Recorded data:
◆ ◆ ◆ ◆ ◆ ◆ ◆

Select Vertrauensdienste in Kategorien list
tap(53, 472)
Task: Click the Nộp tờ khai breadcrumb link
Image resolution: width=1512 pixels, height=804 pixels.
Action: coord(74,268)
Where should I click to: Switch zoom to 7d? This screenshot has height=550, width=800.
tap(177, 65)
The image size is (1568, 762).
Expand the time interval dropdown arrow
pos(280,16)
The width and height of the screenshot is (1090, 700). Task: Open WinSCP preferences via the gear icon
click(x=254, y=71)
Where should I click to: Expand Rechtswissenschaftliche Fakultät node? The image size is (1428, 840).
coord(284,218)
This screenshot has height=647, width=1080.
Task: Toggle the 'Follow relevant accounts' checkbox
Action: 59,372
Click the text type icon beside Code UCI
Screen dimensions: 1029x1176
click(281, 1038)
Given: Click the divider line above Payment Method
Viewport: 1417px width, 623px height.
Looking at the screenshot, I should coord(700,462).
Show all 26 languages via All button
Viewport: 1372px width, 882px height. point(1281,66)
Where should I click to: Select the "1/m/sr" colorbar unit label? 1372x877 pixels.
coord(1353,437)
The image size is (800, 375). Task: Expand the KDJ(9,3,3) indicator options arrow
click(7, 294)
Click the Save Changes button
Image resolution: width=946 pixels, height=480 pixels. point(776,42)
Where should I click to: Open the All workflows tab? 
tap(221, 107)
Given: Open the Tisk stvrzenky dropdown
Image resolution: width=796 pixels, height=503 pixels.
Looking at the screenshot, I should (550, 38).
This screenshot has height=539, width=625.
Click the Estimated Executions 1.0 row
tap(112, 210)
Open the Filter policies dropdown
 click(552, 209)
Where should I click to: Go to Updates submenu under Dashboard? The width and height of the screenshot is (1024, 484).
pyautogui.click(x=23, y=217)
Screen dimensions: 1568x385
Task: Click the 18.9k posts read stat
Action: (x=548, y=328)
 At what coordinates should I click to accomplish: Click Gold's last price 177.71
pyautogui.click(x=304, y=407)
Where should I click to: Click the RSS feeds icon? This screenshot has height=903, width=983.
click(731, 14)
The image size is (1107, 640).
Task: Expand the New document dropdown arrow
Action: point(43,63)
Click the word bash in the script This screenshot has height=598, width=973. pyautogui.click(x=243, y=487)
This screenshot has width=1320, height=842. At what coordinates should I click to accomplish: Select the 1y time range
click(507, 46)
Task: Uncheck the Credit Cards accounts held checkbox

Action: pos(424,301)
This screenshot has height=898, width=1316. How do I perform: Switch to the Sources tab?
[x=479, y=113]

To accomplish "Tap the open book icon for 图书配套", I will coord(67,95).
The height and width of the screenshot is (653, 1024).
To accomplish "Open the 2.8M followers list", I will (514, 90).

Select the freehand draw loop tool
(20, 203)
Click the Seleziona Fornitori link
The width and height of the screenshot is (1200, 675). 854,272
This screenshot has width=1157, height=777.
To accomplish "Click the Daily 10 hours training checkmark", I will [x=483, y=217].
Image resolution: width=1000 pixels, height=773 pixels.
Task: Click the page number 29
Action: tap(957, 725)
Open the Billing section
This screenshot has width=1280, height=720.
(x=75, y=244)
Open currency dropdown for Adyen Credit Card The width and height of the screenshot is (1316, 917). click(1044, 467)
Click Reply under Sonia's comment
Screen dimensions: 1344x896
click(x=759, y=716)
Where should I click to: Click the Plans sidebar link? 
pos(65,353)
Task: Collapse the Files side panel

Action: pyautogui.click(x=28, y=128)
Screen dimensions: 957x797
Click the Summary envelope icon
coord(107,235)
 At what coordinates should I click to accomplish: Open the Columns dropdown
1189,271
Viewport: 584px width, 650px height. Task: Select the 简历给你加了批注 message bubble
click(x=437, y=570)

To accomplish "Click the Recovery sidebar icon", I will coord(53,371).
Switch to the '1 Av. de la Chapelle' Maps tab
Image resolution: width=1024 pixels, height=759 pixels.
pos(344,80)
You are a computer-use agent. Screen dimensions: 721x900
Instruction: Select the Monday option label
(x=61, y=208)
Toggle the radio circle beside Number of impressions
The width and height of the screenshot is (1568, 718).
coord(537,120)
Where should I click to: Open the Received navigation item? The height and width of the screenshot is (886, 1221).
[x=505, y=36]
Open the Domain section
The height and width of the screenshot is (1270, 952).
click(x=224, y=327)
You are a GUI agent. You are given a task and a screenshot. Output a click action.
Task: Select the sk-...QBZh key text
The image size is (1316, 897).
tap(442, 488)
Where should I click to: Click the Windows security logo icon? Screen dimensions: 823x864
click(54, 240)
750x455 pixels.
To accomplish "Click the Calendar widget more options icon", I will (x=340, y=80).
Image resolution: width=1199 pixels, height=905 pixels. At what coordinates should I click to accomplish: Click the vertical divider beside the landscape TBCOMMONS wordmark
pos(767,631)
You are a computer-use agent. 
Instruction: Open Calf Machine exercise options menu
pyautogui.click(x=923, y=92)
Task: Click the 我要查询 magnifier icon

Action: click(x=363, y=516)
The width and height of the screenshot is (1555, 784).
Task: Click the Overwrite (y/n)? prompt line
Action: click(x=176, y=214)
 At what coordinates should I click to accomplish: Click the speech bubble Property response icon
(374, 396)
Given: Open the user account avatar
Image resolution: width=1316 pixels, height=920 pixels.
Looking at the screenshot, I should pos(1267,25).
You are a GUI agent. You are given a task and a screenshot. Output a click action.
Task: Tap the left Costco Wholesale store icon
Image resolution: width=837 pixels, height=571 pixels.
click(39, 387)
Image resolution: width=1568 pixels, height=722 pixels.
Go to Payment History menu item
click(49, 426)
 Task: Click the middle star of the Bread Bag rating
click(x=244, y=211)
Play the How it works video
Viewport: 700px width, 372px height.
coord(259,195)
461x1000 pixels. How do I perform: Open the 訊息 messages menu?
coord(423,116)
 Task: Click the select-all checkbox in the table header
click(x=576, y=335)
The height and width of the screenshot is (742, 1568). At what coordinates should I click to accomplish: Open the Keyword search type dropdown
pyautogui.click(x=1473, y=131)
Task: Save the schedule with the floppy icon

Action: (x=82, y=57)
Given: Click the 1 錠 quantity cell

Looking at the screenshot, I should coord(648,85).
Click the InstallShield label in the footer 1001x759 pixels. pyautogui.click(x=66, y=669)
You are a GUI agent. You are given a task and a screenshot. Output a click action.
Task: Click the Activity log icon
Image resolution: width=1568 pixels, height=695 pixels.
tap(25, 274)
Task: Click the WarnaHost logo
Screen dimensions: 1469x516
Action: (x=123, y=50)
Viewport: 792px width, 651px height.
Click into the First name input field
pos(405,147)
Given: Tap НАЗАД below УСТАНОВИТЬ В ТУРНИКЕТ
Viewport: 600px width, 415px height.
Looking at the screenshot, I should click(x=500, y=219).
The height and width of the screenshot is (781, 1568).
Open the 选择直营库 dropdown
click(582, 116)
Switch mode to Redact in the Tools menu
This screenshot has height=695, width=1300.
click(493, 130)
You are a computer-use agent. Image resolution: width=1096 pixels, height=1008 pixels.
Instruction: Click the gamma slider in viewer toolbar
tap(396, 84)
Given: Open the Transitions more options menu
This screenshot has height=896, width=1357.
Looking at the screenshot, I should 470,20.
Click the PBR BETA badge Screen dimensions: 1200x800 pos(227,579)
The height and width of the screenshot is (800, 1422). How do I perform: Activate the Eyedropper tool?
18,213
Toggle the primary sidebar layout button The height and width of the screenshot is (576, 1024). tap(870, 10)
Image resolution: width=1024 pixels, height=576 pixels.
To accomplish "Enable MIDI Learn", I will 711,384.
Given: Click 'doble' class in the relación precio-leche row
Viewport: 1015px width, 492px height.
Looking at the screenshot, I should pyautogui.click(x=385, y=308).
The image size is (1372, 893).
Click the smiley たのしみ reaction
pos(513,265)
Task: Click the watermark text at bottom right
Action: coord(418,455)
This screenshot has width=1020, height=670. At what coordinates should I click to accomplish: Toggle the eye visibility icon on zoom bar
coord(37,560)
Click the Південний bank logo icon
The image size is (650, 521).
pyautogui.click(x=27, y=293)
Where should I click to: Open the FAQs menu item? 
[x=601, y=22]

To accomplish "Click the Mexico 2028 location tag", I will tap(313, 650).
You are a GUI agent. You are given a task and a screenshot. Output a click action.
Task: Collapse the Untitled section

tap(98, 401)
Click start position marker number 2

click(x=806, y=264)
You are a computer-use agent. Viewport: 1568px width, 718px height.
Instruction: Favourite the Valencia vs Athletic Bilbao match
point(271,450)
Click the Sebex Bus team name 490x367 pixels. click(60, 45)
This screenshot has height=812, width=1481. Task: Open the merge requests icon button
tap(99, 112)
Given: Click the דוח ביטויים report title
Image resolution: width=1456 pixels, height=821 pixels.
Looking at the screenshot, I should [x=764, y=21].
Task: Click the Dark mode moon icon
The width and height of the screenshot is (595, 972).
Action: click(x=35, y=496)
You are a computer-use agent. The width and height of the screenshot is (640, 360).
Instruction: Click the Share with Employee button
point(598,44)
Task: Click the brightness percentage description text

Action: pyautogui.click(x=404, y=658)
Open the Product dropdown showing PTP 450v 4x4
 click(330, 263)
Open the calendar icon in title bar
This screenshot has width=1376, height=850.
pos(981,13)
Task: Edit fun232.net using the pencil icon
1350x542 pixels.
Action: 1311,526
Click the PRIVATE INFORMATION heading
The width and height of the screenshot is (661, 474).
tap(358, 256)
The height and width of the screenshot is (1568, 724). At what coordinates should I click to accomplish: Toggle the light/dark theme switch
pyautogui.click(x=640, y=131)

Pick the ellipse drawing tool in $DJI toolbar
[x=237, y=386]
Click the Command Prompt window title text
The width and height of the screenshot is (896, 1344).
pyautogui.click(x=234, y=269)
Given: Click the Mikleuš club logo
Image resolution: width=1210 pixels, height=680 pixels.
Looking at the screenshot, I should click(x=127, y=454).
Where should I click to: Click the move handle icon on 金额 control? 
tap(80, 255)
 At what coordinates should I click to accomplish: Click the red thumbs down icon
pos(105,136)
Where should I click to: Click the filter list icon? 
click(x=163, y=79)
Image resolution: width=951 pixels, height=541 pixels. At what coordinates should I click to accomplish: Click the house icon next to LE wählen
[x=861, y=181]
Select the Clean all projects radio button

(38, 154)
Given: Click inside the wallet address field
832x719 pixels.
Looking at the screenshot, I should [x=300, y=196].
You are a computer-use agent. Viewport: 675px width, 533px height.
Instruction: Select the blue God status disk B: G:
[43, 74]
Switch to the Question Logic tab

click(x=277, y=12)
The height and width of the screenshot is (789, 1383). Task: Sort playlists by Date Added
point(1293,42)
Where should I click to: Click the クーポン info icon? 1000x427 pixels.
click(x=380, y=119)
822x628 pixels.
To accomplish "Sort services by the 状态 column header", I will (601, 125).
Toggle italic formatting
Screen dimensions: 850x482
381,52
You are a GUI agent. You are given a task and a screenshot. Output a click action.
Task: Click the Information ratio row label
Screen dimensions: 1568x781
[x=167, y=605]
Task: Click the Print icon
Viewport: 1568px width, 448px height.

◆ ◆ ◆ ◆ ◆ ◆ ◆

### Task goal
Count how many lines in the records above hold the word "computer", and answer with that number alone.

### Answer box
6